## [Supplied records]
╭──
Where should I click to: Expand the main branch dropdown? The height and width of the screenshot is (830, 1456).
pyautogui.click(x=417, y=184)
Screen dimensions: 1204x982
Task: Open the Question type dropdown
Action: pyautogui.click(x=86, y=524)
╰──
## [What you should do]
Extract every row above and reproduce each one verbatim, line for line.

## [Answer below]
Where should I click to: Expand the main branch dropdown? The height and width of the screenshot is (830, 1456).
pyautogui.click(x=417, y=184)
Screen dimensions: 1204x982
Task: Open the Question type dropdown
Action: pyautogui.click(x=86, y=524)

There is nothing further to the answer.